8 June 2020

Approaches for Strengthening Total Force Culture and Facilitating Cross-Component Integration in the U.S. Military

by Agnes Gereben Schaefer

While all U.S. military services have strived to achieve greater total force integration and a stronger total force culture across their active and reserve components, significant impediments limit the achievement of these objectives. Thus, the issue continues to capture the attention of policymakers who seek ways to overcome these impediments and facilitate greater integration.

This priority has been addressed most recently by national commissions addressing the future of both the Army and the Air Force. While each of these sets of proposals provides ideas for enhancing integration and providing a greater total force culture, the proposals are neither complete nor fully reflective of all potentially relevant policies and practices. Further, the policy prescriptions are service specific and do not reflect broader insights that cut across services. Last, none of these efforts clearly define the desired purpose and end state for integration against which integration initiatives can be evaluated. For these reasons, a more comprehensive analysis is needed of policies and practices that can contribute to the ultimate objective of improving total force integration and achieving a total force culture.

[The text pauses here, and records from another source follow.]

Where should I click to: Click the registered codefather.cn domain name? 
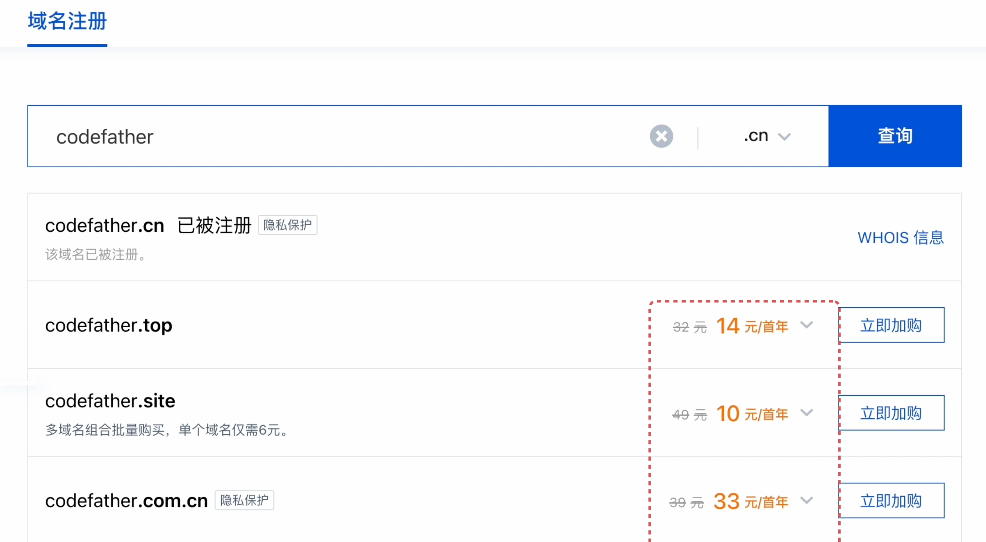(104, 225)
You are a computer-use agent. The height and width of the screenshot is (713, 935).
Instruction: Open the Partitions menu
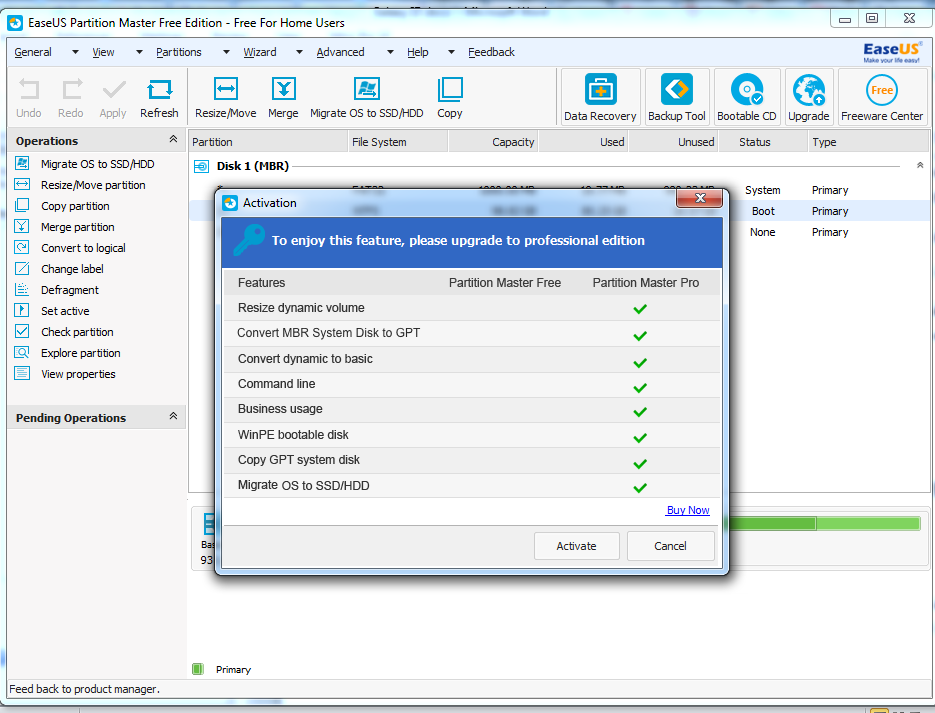[179, 52]
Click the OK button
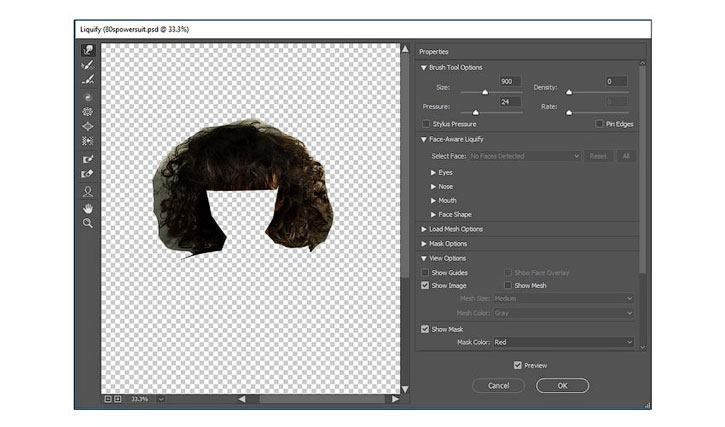Image resolution: width=725 pixels, height=427 pixels. (x=562, y=385)
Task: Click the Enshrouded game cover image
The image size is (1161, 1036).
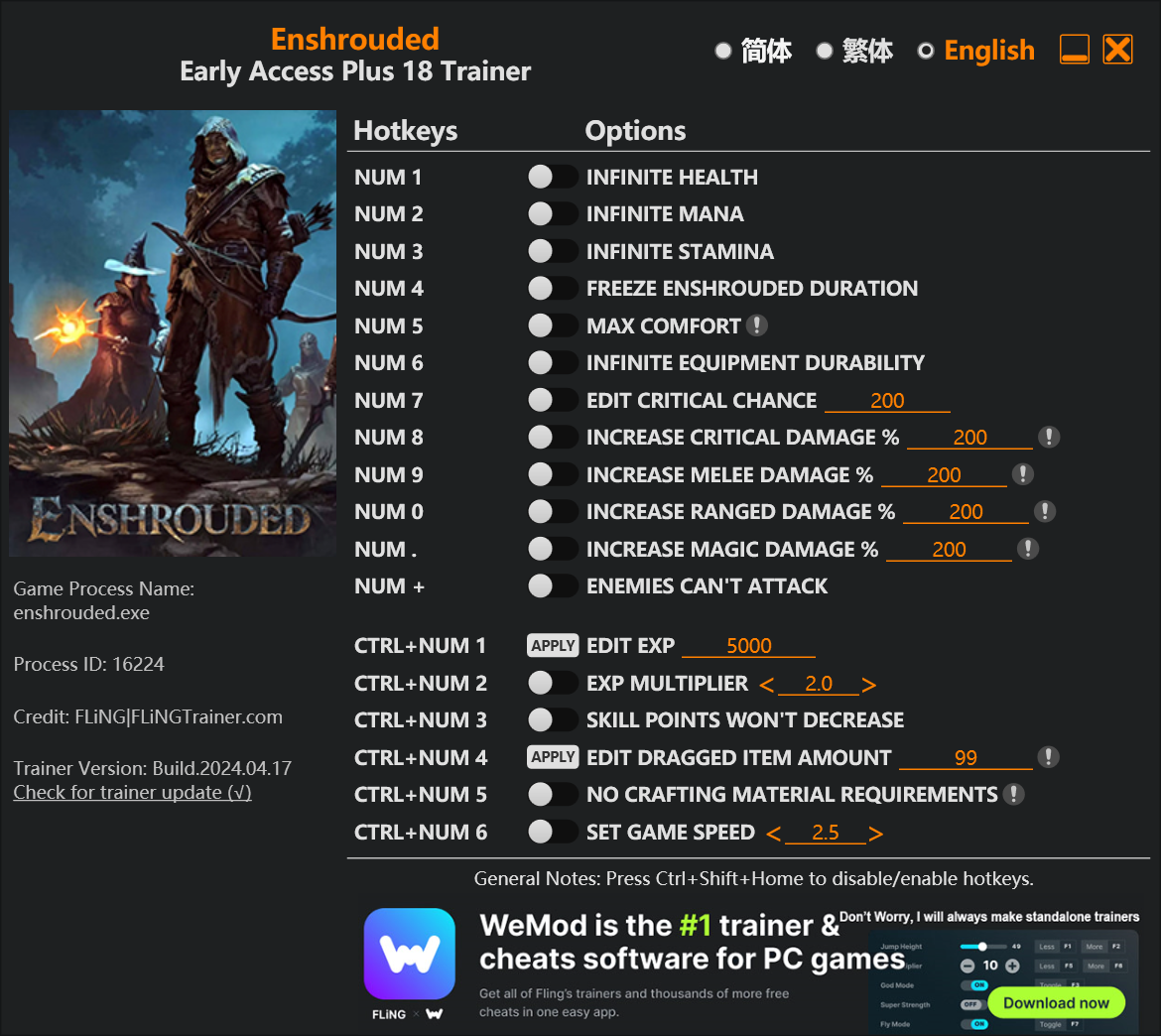Action: pyautogui.click(x=173, y=333)
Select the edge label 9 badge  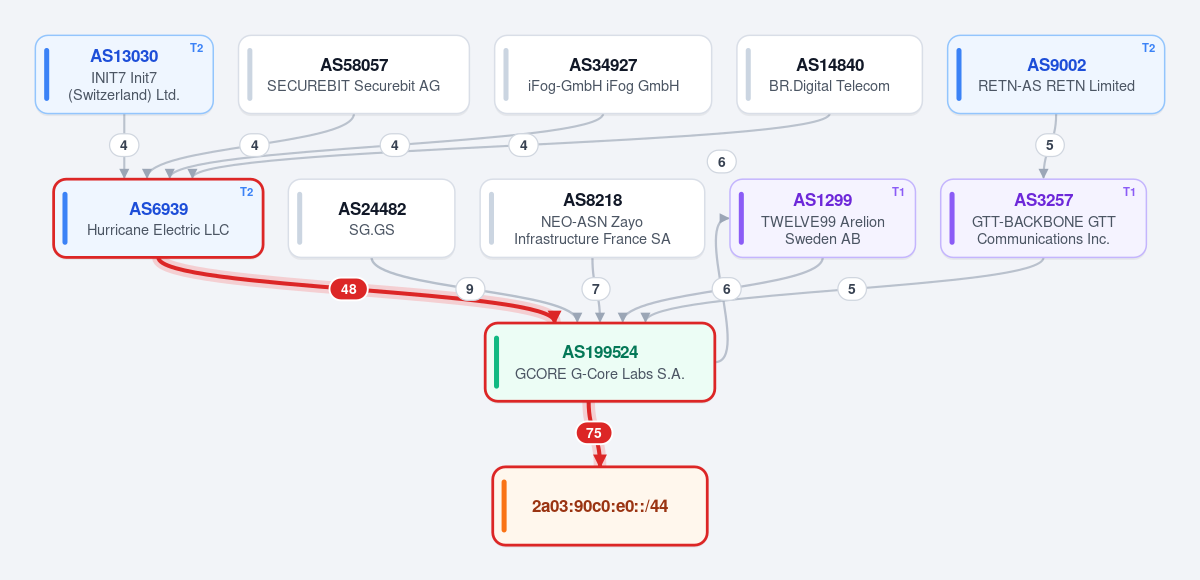tap(470, 289)
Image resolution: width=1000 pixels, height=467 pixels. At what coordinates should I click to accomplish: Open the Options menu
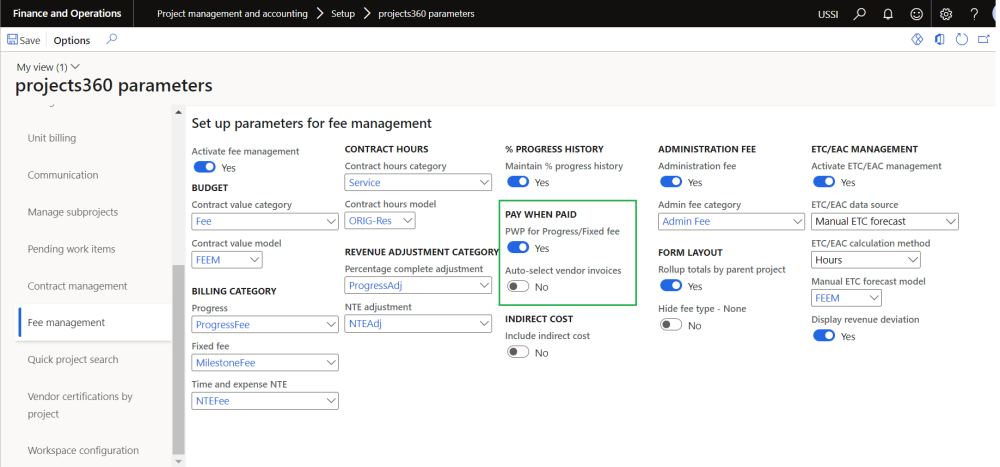pos(72,41)
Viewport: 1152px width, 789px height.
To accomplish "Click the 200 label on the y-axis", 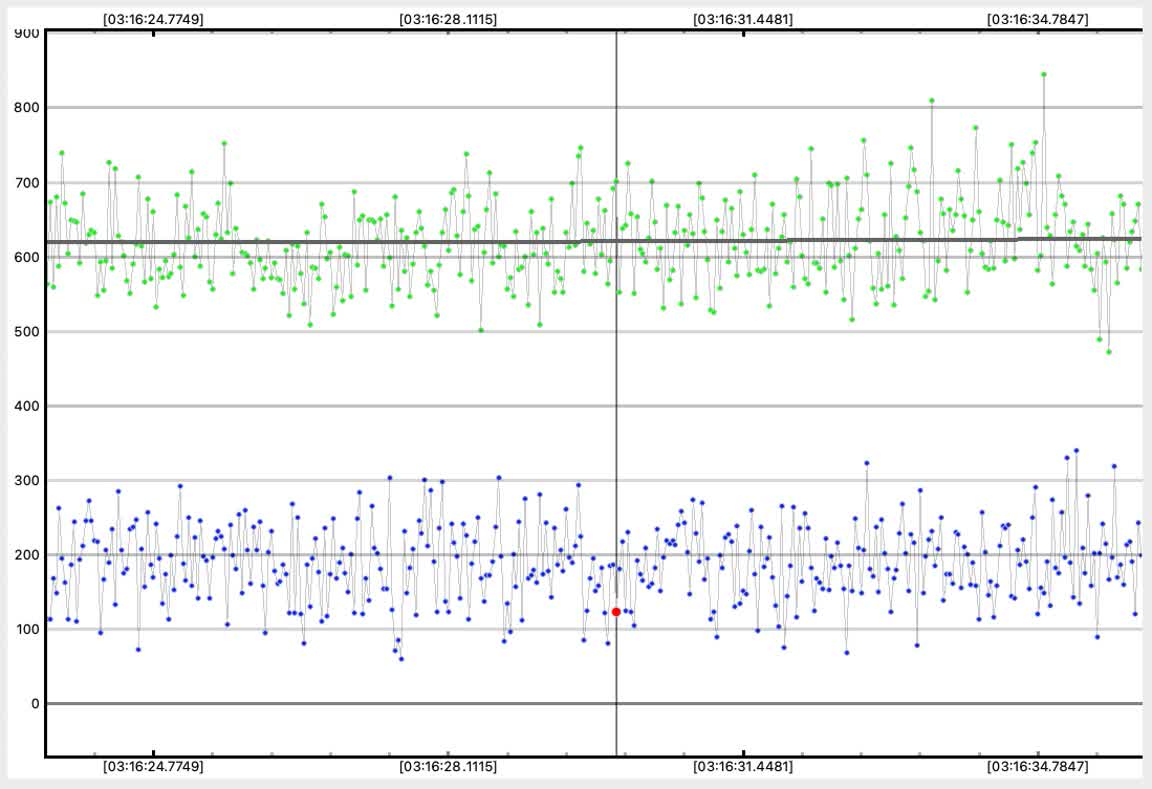I will click(27, 555).
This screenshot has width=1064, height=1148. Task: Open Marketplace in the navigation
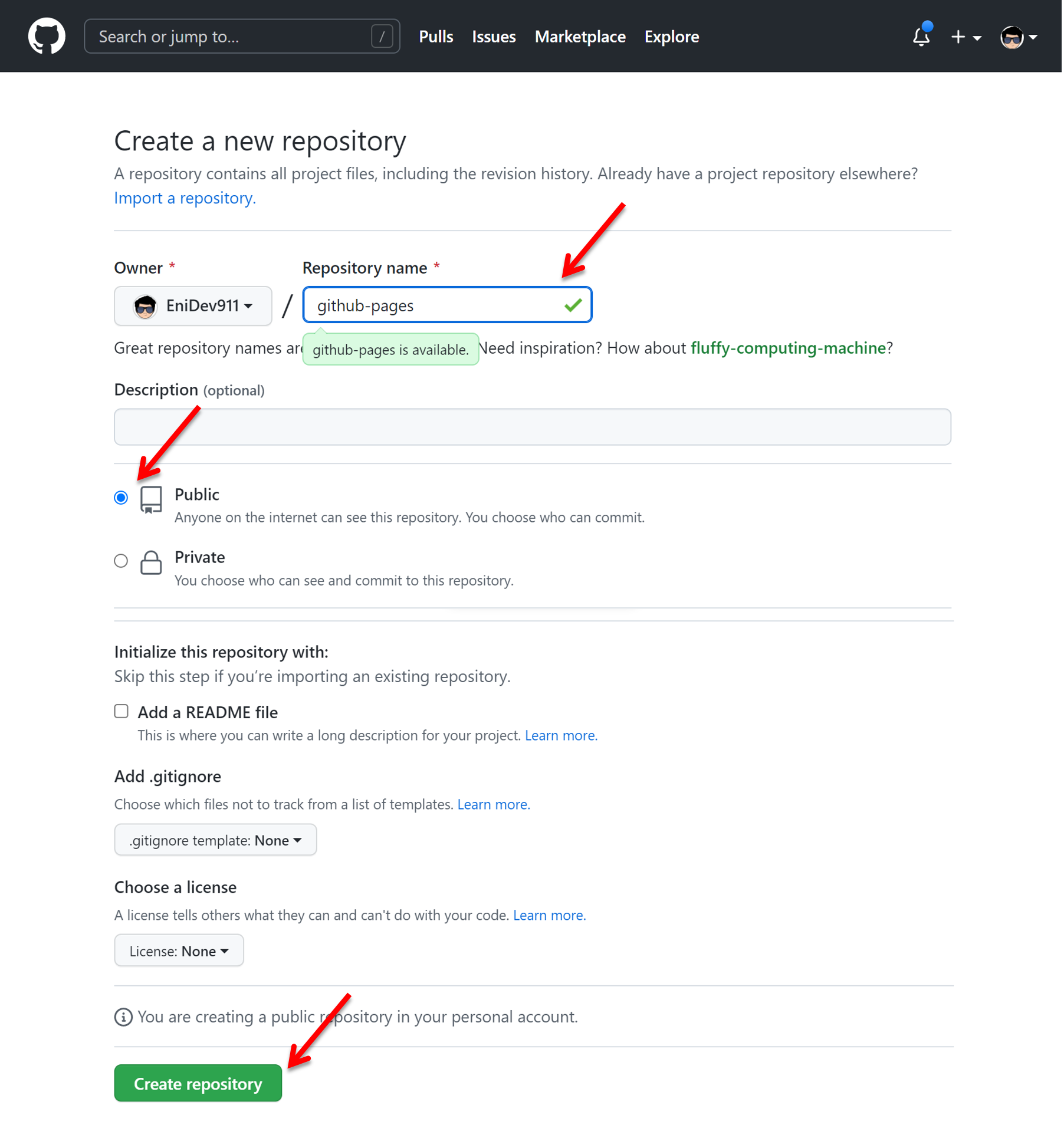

The objective of this study is to provide insights on policies that can foster cross-component integration and incentives for cross-component service that contribute to the most effective total force possible and benefit individual service members, as well as both the active and reserve components. The focus of this report is on factors that can increase cross-component knowledge and awareness, which contribute to achieving the larger goal of cross-component integration.

Key Findings

Several factors facilitate efforts to enhance cross-component integration

Initiatives that consider unique service force structures and reserve component (RC) competencies facilitate integration efforts.

Integration efforts are facilitated when RC capabilities are included in service strategic planning.

Integration efforts are facilitated when leadership sets the tone, message, and pace of those efforts.

Integration efforts are facilitated when initiatives define an end state and are implemented deliberately.

Integration efforts are facilitated when incentives are used to attract individuals to cross-component assignments (e.g., command opportunities, geographic location, and financial incentives).

Several factors also inhibit efforts to enhance cross-component integration

Circumstances that inhibit cross-component integration include cultural differences across the components; statutory and funding constraints; lack of recognition or reward for serving in cross-component assignments; prescriptive and rigid career development paths that inhibit cross-component talent management strategies; lack of formal evaluation, limiting the ability to demonstrate benefits; and failures or errors in implementation.

When looking across the experiences of U.S. civilian agencies, the private sector, and foreign militaries, several crosscutting lessons can be drawn

Fostering integration requires a shift in culture and leadership buy-in.

Required rotations can improve retention and facilitate a holistic understanding of enterprise operations.

Integration is often easier with more-junior employees.

Financial incentives are not always the most compelling.

Recommendations

To facilitate deeper active and reserve component integration, senior Department of Defense (DoD) and service leadership should first decide whether integration is a priority. If so, top service leadership should clarify the purpose of integration and establish goals and benchmarks for furthering integration.

The services should undertake a review of current assignment and promotion policies and determine how these will change. This includes identifying positions for cross-component assignments, determining the number and grade levels of assignees, implementing a program of incentives as needed, and altering promotion policies and practices to reward cross-component service.

DoD should continue to make progress on structural changes such as addressing legal and regulatory barriers to integration and implementing system changes that could facilitate component integration. Such actions would set the foundation for any further efforts to integrate the active and reserve components and to achieve the development of a stronger total force culture.

Additionally, overarching steps that the services and DoD could take to facilitate implementation of any efforts to deepen integration include defining the purpose of such integration efforts, fostering a shift in culture and leadership buy-in, tailoring integration efforts to unique service force structure and reserve component competencies, and evaluating integration initiatives.